I’m referencing, of course, the conclusion of Governor Bentley’s month-long budget battle, where Alabama lawmakers decided to meet the state’s need for cash by “borrowing” money from the Education Trust Fund – to the tune of $80 million. The move, which equates to taking $108 from every K-12 student in Alabama, will have devastating effects on education outcomes. The action has gone largely unnoticed.

To be fair, this wasn’t Bentley’s first choice, but we’ll need some background to understand exactly why. Alabama is funded through two pools of money: the General Fund and the Education Trust Fund. The General Fund is comprised of revenue from all kinds of taxes, and the Education Trust Fund is comprised mainly of property taxes. For a long time, the two pools didn’t mix, and this kept politicians from tampering with school funding.

But then, some sneaky politicians began inventing clever tax tricks to reduce funding flowing into the ETF, allowing the General Fund to “borrow” from the ETF.

So, when Alabama’s General Fund had revenue shortfalls of $200 million, Bentley proposed an enormous tax plan, which would raise taxes on everything from income to soft drinks to cigarettes. This wouldn’t directly affect education funding. Great, right?

Not so fast. Alabamians, abhorring taxes as they do, threw a fit. Lawmakers feared their re-election chances should they participate in this historic tax hike. So only small parts of the plan actually made it through.

Left with no money, and fearing a vengeful public, lawmakers decided to look at a group that couldn’t vote them out of office – school children – and proceeded to rob them.

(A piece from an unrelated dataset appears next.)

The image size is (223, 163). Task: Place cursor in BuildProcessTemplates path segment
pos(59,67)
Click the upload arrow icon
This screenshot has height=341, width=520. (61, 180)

To reiterate, lawmakers took money from eighth graders who rank 50th in math, 46th in science and 45th in reading. They took money from teachers and administrators who pay increasingly out of pocket for higher healthcare costs and to keep their classes running. I recognize money isn’t everything when it comes to producing better outcomes, but having enough textbooks to supply a classroom certainly helps.

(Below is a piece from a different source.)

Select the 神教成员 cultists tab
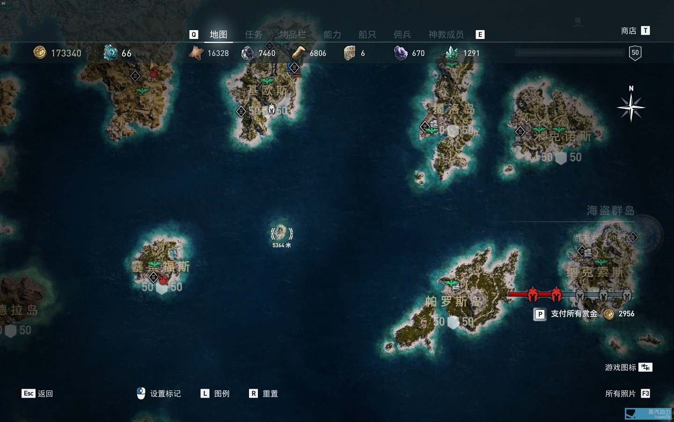This screenshot has width=674, height=422. click(446, 35)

What’s worse is that this has happened many times before and will likely happen again if left unchecked. Alabama’s education system cannot afford to pay Montgomery’s bills.

The tragic irony to this whole mess? There’s an easy fix to Alabama’s money problems.

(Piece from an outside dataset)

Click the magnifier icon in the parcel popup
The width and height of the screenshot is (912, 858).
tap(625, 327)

And almost no one is talking about it.

Remember how the ETF is funded through property taxes? Well, Alabama has the nation’s lowest, coming in at half of a percent. The median home value in Alabama is $122,700, and that property is taxed at $532 – just 0.4 percent. Out-of-state farm and timber corporations pay even less, using their powerful lobbies to keep their taxes at pennies per acre. Doubling, tripling or even quadrupling the property tax would impose a minimal burden upon Alabamians while boosting education funding significantly.

Raising property taxes, of course, would require standing up to the powerful lobbies that keep them the lowest in the nation. And while it’s the right thing to do, Bentley and the current administration have shown no such intentions. Until then, we will continue to do the unthinkable and steal 
from kindergarteners.

Ben Jackson is a sophomore majoring in accounting and finance. His column runs biweekly on Wednesdays.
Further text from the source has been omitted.